Tout conducteur ne s’acquittant pas des péages devient en puissance un délinquant routier, un criminel potentiel qui s’ignorerait. Mais sur les 29 000 procès verbaux quotidiens pour excès de vitesse, combien sanctionnent de réelles mises en danger de soi-même et d’autrui ?

170 000 retraits de permis annuels, autant de criminels inconscients ?

Je ne suis pas contre le fait que les conducteurs d’automobiles passant aux cycles motorisés à trois roues (ou quatre pour certains modèles) se voient contraints de suivre des stages de prise en main de ces engins. Ni totalement opposé à ce que des notions de secourisme soient imposées aux candidat·e·s au permis de conduire. Mais s’il s’agit surtout d’engraisser les dirigeants et cadres supérieurs, fussent-ils de la Croix Rouge, et de faire rentrer de la TVA et d’autres taxes, je reste pour le moins circonspect.

Un autre facteur m’indispose. Plus un environnement devient sécuritaire, protégé, canalisé, plus la tentation de la transgression est forte, pas forcément que chez les ados ou les jeunes gens. Un peu comme pour ces gamins qui, à vélo, mais à présent casqués, dévalent les côtes sans poser les mains sur le guidon. Je ne suis pas si sûr que le port de protections rende tout un chacun plus bravache car un parachute plus perfectionné ne me ferait pas sauter au milieu des rafales de vent. Mais comme cette idée, que certains experts autorisés soutiennent, n’est pas, que je sache, encore venue à Charles Duchêne, je m’en voudrais de ne pas la lui évoquer…

Saviez-vous aussi que qui serait estimé (par un gendarme ou policier ancien interne des hôpitaux, sans aucun doute) montrer des « signes de somnolence » (à l’arrêt aussi ?) aurait pu se voir retirer six points de permis de conduire ? La LDC avait vigoureusement protesté.

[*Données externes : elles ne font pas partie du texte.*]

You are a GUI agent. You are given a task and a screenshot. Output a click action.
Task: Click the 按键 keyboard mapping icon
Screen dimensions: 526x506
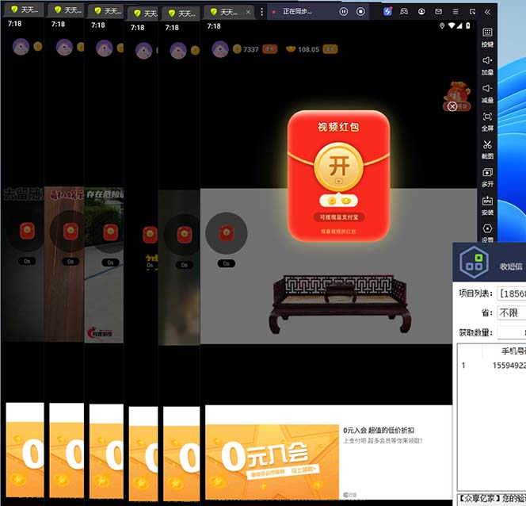point(487,36)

Les lobbies de la Sécurité routière et du BTP ont déjà énormément fait pour dévitaliser les localités (plus de petits hôtels mais des motels aux abords des contournements, plus de petits restaurants, voire plus de boulangeries dans les centres, mais des eateries de chaînes franchisées au milieu de divers nulle part rendus stratégiques par la signalétique). La baisse généralisée de la vitesse autorisée conduira encore davantage, hors lors d’excursions autour des lieux de vacances, et ce n’est pas assuré, à éviter de faire halte dans les villages, bourgs, cités et même grandes villes. Je le fais encore, lors de voyages de loisirs en train, scindant mon parcours entre parfois de petites gares. Les centres sont déserts, les rideaux sont depuis longtemps tirés au profit de moyennes et grandes surfaces situées près des ronds-points périphériques. N’y a-t-il pas là de quoi inciter à jouer les James Dean sur les routes, pour les jeunes de ces localités endormies ? Aussi de quoi décourager les commerçants ambulants qui se cantonneront à des marchés plus proches… Partir plus tôt, rentrer plus tard, cela lasse.

Pratiquement toute mesure, même de bon sens, dissimule des effets pervers peu ou pas du tout pressentis. Une représentation nationale va-t-elle laisser à une autre le soin de répercuter sur le contribuable le financement des panneaux routiers au cas où la future limitation de vitesse devait être revue et corrigée ? À moins, bien sûr, que les recettes dues aux infractions constatées soient la toute première motivation des législateurs…

Mais pourrait-on suggérer à nos députés et sénateurs de se contraindre déjà, volontairement, à respecter une vitesse de 80 km/h sur les (raréfiés) tronçons encore limités à 90  (et non 70, ou 50 ou 30) ? Histoire de se mettre dans la peau des futurs usagers du réseau routier ainsi limité ?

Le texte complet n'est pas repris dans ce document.